Our fundamental challenge at Reef Life Survey is to make the distribution and population trends of tens of thousands of marine species visible for the first time. While not there yet, RLS has achieved much in its 6-year lifetime. Divers have now completed surveys encompassing over 3,000 marine species at over 2,000 sites. On the scientific level, we have compiled abundance data for over 50 threatened marine species, improved impact assessments for threats related to climate change, invasive species, wild fishing, aquaculture, pollution and foreshore development, distinguished new global hotspots of marine biodiversity, and identified the most critical features needed for marine protected area efficacy. Our data have provided the basis for numerous scientific papers, including two in Nature – an outcome probably unprecedented for a grassroots organisation with no paid employees and minimalistic budget of around $50,000 per year. [Scientific American is part of the Nature Publishing Group.]

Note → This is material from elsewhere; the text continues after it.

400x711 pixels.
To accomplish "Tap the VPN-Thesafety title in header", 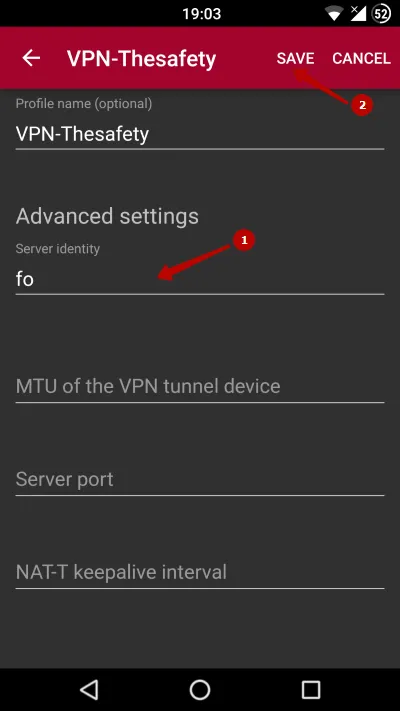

The ecological data and an accompanying Data Descriptor underlying the two Nature papers were released last week for general scientific application with the launch of the new open access publication Scientific Data. These data cover greater geographic and taxonomic scales than previous quantitative ecological datasets with standardised methods. For the initial release, the dataset contains 134,759 separate abundance counts of 5,746,960 individual fishes belonging to 2,367 taxa, from 1,879 sites in coral and rocky reefs distributed worldwide. The data will be updated through the future, offering new opportunities to assess broad-scale spatial patterns in community structure, and as a basis for modelling studies and testing ecological hypotheses. The Data Descriptor in Scientific Data provides a detailed description of the data, enabling discovery, search and reuse of the underlying primary datasets, and linking to the resulting data files which are stored in the public repository figshare and on the Reef Life Survey website.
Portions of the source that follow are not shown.